◆ Assigned task
Could you reproduce each of the following rows verbatim, with nothing changed?

[Items from a dataset]
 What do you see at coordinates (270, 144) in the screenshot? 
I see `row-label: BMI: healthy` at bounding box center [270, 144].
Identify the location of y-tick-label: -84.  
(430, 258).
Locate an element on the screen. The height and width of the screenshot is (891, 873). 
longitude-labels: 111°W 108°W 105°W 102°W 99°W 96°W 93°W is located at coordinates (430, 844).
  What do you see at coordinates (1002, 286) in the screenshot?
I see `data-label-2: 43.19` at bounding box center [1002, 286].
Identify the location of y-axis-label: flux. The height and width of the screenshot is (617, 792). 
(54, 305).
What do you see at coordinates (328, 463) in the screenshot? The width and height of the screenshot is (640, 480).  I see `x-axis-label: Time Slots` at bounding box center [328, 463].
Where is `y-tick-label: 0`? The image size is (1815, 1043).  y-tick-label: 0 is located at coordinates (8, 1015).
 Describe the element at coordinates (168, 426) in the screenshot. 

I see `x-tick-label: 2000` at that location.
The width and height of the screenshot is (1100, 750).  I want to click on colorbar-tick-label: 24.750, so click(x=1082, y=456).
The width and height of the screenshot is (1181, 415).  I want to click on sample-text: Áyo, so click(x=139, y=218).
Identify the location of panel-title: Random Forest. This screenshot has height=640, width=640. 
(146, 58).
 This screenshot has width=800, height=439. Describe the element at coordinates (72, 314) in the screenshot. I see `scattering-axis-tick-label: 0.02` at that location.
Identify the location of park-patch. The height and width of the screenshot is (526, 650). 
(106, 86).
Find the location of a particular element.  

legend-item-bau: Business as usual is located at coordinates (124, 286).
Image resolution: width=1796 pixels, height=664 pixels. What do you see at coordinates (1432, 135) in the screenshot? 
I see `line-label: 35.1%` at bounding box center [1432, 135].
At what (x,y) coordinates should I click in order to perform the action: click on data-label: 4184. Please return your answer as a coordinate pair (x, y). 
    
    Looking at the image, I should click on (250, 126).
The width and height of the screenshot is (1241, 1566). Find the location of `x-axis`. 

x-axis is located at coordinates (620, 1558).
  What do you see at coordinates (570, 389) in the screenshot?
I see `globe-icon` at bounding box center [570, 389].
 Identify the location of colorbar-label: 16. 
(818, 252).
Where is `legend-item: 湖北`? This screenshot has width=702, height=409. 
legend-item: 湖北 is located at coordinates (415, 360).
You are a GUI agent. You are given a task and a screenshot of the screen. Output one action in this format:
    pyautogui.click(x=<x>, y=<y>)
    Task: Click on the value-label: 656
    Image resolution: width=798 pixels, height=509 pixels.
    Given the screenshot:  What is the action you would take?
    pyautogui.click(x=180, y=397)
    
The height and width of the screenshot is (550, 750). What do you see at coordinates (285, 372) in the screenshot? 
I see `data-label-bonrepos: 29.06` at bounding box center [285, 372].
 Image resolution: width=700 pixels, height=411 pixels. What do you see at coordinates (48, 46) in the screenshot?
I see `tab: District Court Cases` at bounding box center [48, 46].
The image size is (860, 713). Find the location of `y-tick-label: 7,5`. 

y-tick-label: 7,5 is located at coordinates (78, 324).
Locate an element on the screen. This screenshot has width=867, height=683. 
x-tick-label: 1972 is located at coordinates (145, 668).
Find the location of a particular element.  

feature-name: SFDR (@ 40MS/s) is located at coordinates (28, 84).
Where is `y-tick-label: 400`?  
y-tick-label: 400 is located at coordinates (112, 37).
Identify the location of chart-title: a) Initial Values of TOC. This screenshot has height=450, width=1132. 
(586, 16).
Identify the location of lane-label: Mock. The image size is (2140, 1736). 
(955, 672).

◆ Completed exercise
 What do you see at coordinates (270, 144) in the screenshot? 
I see `row-label: BMI: healthy` at bounding box center [270, 144].
Identify the location of y-tick-label: -84.  
(430, 258).
Locate an element on the screen. The height and width of the screenshot is (891, 873). 
longitude-labels: 111°W 108°W 105°W 102°W 99°W 96°W 93°W is located at coordinates (430, 844).
  What do you see at coordinates (1002, 286) in the screenshot?
I see `data-label-2: 43.19` at bounding box center [1002, 286].
Identify the location of y-axis-label: flux. The height and width of the screenshot is (617, 792). 
(54, 305).
What do you see at coordinates (328, 463) in the screenshot? The width and height of the screenshot is (640, 480).  I see `x-axis-label: Time Slots` at bounding box center [328, 463].
Where is `y-tick-label: 0`? The image size is (1815, 1043).  y-tick-label: 0 is located at coordinates (8, 1015).
 Describe the element at coordinates (168, 426) in the screenshot. 

I see `x-tick-label: 2000` at that location.
The width and height of the screenshot is (1100, 750).  I want to click on colorbar-tick-label: 24.750, so click(x=1082, y=456).
The width and height of the screenshot is (1181, 415).  I want to click on sample-text: Áyo, so click(x=139, y=218).
Identify the location of panel-title: Random Forest. This screenshot has height=640, width=640. 
(146, 58).
 This screenshot has width=800, height=439. Describe the element at coordinates (72, 314) in the screenshot. I see `scattering-axis-tick-label: 0.02` at that location.
Identify the location of park-patch. The height and width of the screenshot is (526, 650). 
(106, 86).
Find the location of a particular element.  

legend-item-bau: Business as usual is located at coordinates (124, 286).
Image resolution: width=1796 pixels, height=664 pixels. What do you see at coordinates (1432, 135) in the screenshot? 
I see `line-label: 35.1%` at bounding box center [1432, 135].
At what (x,y) coordinates should I click in order to perform the action: click on data-label: 4184. Please return your answer as a coordinate pair (x, y). 
    
    Looking at the image, I should click on (250, 126).
The width and height of the screenshot is (1241, 1566). Find the location of `x-axis`. 

x-axis is located at coordinates (620, 1558).
  What do you see at coordinates (570, 389) in the screenshot?
I see `globe-icon` at bounding box center [570, 389].
 Identify the location of colorbar-label: 16. 
(818, 252).
Where is `legend-item: 湖北`? This screenshot has width=702, height=409. 
legend-item: 湖北 is located at coordinates (415, 360).
You are a GUI agent. You are given a task and a screenshot of the screen. Output one action in this format:
    pyautogui.click(x=<x>, y=<y>)
    Task: Click on the value-label: 656
    Image resolution: width=798 pixels, height=509 pixels.
    Given the screenshot:  What is the action you would take?
    pyautogui.click(x=180, y=397)
    
The height and width of the screenshot is (550, 750). What do you see at coordinates (285, 372) in the screenshot? 
I see `data-label-bonrepos: 29.06` at bounding box center [285, 372].
 Image resolution: width=700 pixels, height=411 pixels. What do you see at coordinates (48, 46) in the screenshot?
I see `tab: District Court Cases` at bounding box center [48, 46].
The image size is (860, 713). Find the location of `y-tick-label: 7,5`. 

y-tick-label: 7,5 is located at coordinates (78, 324).
Locate an element on the screen. This screenshot has width=867, height=683. 
x-tick-label: 1972 is located at coordinates (145, 668).
Find the location of a particular element.  

feature-name: SFDR (@ 40MS/s) is located at coordinates (28, 84).
Where is `y-tick-label: 400`?  
y-tick-label: 400 is located at coordinates (112, 37).
Identify the location of chart-title: a) Initial Values of TOC. This screenshot has height=450, width=1132. 
(586, 16).
Identify the location of lane-label: Mock. The image size is (2140, 1736). 
(955, 672).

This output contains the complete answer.